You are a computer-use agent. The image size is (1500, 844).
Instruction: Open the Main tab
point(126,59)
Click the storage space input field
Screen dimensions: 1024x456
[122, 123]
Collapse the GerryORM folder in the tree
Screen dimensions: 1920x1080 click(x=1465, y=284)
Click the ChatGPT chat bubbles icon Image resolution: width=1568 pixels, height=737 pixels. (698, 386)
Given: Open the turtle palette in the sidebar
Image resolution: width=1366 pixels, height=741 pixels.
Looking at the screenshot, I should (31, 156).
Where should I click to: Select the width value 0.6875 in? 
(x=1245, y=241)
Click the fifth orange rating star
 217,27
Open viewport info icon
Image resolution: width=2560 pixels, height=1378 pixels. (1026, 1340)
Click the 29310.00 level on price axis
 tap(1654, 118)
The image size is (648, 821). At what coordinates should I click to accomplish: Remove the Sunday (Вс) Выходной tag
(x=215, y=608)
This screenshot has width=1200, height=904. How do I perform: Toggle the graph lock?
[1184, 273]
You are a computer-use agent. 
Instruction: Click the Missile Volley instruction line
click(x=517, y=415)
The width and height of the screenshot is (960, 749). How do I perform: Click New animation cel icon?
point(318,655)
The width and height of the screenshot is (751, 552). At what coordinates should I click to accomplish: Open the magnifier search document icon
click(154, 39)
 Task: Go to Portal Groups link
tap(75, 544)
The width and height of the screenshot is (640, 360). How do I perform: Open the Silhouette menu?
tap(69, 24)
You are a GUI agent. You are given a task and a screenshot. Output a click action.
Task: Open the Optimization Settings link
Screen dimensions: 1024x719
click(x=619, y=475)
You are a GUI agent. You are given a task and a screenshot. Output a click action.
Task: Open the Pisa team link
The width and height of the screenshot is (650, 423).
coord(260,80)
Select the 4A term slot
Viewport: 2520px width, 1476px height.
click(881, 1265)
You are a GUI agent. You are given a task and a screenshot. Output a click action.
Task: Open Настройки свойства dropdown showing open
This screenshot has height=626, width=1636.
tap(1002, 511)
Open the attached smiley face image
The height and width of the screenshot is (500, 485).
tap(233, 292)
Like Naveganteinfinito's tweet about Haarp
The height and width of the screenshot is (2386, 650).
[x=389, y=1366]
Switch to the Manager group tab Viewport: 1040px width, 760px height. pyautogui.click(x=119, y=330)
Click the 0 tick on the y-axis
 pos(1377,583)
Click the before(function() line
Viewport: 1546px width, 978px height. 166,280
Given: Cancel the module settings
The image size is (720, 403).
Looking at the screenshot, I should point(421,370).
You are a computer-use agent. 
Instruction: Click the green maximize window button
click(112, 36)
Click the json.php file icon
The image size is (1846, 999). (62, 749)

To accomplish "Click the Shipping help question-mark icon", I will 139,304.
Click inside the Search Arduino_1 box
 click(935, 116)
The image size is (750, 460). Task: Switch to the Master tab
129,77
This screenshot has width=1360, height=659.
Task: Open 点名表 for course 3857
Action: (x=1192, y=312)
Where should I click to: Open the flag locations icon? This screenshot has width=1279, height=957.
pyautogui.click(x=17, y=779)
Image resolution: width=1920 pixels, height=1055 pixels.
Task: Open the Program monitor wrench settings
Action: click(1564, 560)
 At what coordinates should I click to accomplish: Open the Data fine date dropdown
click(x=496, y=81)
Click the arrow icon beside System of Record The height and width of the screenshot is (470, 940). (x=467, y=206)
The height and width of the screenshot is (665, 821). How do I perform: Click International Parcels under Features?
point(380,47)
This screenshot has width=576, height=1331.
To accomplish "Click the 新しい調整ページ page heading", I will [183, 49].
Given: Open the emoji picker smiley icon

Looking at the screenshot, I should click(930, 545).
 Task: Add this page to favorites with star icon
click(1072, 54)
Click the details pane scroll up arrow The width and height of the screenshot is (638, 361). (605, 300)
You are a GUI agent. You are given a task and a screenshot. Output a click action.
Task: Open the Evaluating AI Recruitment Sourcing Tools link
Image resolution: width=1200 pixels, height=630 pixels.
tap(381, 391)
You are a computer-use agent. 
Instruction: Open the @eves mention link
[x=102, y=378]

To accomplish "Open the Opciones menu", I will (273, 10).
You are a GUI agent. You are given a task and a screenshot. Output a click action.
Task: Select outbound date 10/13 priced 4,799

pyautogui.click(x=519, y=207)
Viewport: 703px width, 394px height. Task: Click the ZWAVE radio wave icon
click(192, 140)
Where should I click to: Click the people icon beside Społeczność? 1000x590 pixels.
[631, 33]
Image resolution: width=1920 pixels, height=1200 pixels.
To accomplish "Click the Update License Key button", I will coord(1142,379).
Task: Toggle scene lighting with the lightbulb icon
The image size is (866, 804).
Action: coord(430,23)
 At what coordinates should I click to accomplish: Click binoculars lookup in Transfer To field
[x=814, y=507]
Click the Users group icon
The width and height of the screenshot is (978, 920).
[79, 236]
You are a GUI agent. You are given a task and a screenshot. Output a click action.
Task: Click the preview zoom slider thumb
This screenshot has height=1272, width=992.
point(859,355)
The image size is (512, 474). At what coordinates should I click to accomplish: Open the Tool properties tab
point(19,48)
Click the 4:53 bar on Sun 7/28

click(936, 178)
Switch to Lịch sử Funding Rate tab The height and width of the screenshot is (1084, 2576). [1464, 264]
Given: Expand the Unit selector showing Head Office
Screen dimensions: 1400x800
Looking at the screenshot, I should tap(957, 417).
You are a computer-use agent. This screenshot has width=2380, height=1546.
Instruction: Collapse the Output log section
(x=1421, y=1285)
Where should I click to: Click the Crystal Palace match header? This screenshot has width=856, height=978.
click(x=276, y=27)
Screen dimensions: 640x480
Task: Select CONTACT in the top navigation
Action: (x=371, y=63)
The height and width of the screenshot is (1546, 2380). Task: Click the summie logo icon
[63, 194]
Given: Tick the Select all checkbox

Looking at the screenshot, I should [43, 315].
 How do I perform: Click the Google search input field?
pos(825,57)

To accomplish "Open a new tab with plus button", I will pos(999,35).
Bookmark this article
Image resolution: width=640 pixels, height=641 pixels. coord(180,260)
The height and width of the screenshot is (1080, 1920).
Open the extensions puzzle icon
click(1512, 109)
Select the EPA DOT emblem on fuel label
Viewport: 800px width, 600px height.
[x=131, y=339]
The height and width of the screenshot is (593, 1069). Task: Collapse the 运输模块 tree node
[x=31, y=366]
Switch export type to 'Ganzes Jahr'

[Your task]
Update the records above by replacing every "GUI agent" with "interface agent", keeping everything else unchanged.

[Problem solution]
You are a computer-use agent. The image size is (1500, 844).
Instruction: Open the Main tab
point(126,59)
Click the storage space input field
Screen dimensions: 1024x456
[122, 123]
Collapse the GerryORM folder in the tree
Screen dimensions: 1920x1080 click(x=1465, y=284)
Click the ChatGPT chat bubbles icon Image resolution: width=1568 pixels, height=737 pixels. (698, 386)
Given: Open the turtle palette in the sidebar
Image resolution: width=1366 pixels, height=741 pixels.
Looking at the screenshot, I should (31, 156).
Where should I click to: Select the width value 0.6875 in? 
(x=1245, y=241)
Click the fifth orange rating star
 217,27
Open viewport info icon
Image resolution: width=2560 pixels, height=1378 pixels. (1026, 1340)
Click the 29310.00 level on price axis
 tap(1654, 118)
The image size is (648, 821). At what coordinates should I click to accomplish: Remove the Sunday (Вс) Выходной tag
(x=215, y=608)
This screenshot has width=1200, height=904. How do I perform: Toggle the graph lock?
[1184, 273]
You are a computer-use agent. 
Instruction: Click the Missile Volley instruction line
click(x=517, y=415)
The width and height of the screenshot is (960, 749). How do I perform: Click New animation cel icon?
point(318,655)
The width and height of the screenshot is (751, 552). At what coordinates should I click to accomplish: Open the magnifier search document icon
click(154, 39)
 Task: Go to Portal Groups link
tap(75, 544)
The width and height of the screenshot is (640, 360). How do I perform: Open the Silhouette menu?
tap(69, 24)
You are a interface agent. You are given a task and a screenshot. Output a click action.
Task: Open the Optimization Settings link
Screen dimensions: 1024x719
click(x=619, y=475)
You are a interface agent. You are given a task and a screenshot. Output a click action.
Task: Open the Pisa team link
The width and height of the screenshot is (650, 423).
coord(260,80)
Select the 4A term slot
Viewport: 2520px width, 1476px height.
click(881, 1265)
You are a interface agent. You are given a task and a screenshot. Output a click action.
Task: Open Настройки свойства dropdown showing open
This screenshot has height=626, width=1636.
tap(1002, 511)
Open the attached smiley face image
The height and width of the screenshot is (500, 485).
tap(233, 292)
Like Naveganteinfinito's tweet about Haarp
The height and width of the screenshot is (2386, 650).
[x=389, y=1366]
Switch to the Manager group tab Viewport: 1040px width, 760px height. pyautogui.click(x=119, y=330)
Click the 0 tick on the y-axis
 pos(1377,583)
Click the before(function() line
Viewport: 1546px width, 978px height. 166,280
Given: Cancel the module settings
The image size is (720, 403).
Looking at the screenshot, I should point(421,370).
You are a computer-use agent. 
Instruction: Click the green maximize window button
click(112, 36)
Click the json.php file icon
The image size is (1846, 999). (62, 749)

To accomplish "Click the Shipping help question-mark icon", I will 139,304.
Click inside the Search Arduino_1 box
 click(935, 116)
The image size is (750, 460). Task: Switch to the Master tab
129,77
This screenshot has width=1360, height=659.
Task: Open 点名表 for course 3857
Action: (x=1192, y=312)
Where should I click to: Open the flag locations icon? This screenshot has width=1279, height=957.
pyautogui.click(x=17, y=779)
Image resolution: width=1920 pixels, height=1055 pixels.
Task: Open the Program monitor wrench settings
Action: click(1564, 560)
 At what coordinates should I click to accomplish: Open the Data fine date dropdown
click(x=496, y=81)
Click the arrow icon beside System of Record The height and width of the screenshot is (470, 940). (x=467, y=206)
The height and width of the screenshot is (665, 821). How do I perform: Click International Parcels under Features?
point(380,47)
This screenshot has width=576, height=1331.
To accomplish "Click the 新しい調整ページ page heading", I will [183, 49].
Given: Open the emoji picker smiley icon

Looking at the screenshot, I should click(930, 545).
 Task: Add this page to favorites with star icon
click(1072, 54)
Click the details pane scroll up arrow The width and height of the screenshot is (638, 361). (605, 300)
You are a interface agent. You are given a task and a screenshot. Output a click action.
Task: Open the Evaluating AI Recruitment Sourcing Tools link
Image resolution: width=1200 pixels, height=630 pixels.
tap(381, 391)
You are a computer-use agent. 
Instruction: Open the @eves mention link
[x=102, y=378]

To accomplish "Open the Opciones menu", I will (273, 10).
You are a interface agent. You are given a task and a screenshot. Output a click action.
Task: Select outbound date 10/13 priced 4,799

pyautogui.click(x=519, y=207)
Viewport: 703px width, 394px height. Task: Click the ZWAVE radio wave icon
click(192, 140)
Where should I click to: Click the people icon beside Społeczność? 1000x590 pixels.
[631, 33]
Image resolution: width=1920 pixels, height=1200 pixels.
To accomplish "Click the Update License Key button", I will coord(1142,379).
Task: Toggle scene lighting with the lightbulb icon
The image size is (866, 804).
Action: coord(430,23)
 At what coordinates should I click to accomplish: Click binoculars lookup in Transfer To field
[x=814, y=507]
Click the Users group icon
The width and height of the screenshot is (978, 920).
[79, 236]
You are a interface agent. You are given a task and a screenshot. Output a click action.
Task: Click the preview zoom slider thumb
This screenshot has height=1272, width=992.
point(859,355)
The image size is (512, 474). At what coordinates should I click to accomplish: Open the Tool properties tab
point(19,48)
Click the 4:53 bar on Sun 7/28

click(936, 178)
Switch to Lịch sử Funding Rate tab The height and width of the screenshot is (1084, 2576). [1464, 264]
Given: Expand the Unit selector showing Head Office
Screen dimensions: 1400x800
Looking at the screenshot, I should tap(957, 417).
You are a computer-use agent. This screenshot has width=2380, height=1546.
Instruction: Collapse the Output log section
(x=1421, y=1285)
Where should I click to: Click the Crystal Palace match header? This screenshot has width=856, height=978.
click(x=276, y=27)
Screen dimensions: 640x480
Task: Select CONTACT in the top navigation
Action: (x=371, y=63)
The height and width of the screenshot is (1546, 2380). Task: Click the summie logo icon
[63, 194]
Given: Tick the Select all checkbox

Looking at the screenshot, I should [43, 315].
 How do I perform: Click the Google search input field?
pos(825,57)

To accomplish "Open a new tab with plus button", I will pos(999,35).
Bookmark this article
Image resolution: width=640 pixels, height=641 pixels. coord(180,260)
The height and width of the screenshot is (1080, 1920).
Open the extensions puzzle icon
click(1512, 109)
Select the EPA DOT emblem on fuel label
Viewport: 800px width, 600px height.
[x=131, y=339]
The height and width of the screenshot is (593, 1069). Task: Collapse the 运输模块 tree node
[x=31, y=366]
Switch export type to 'Ganzes Jahr'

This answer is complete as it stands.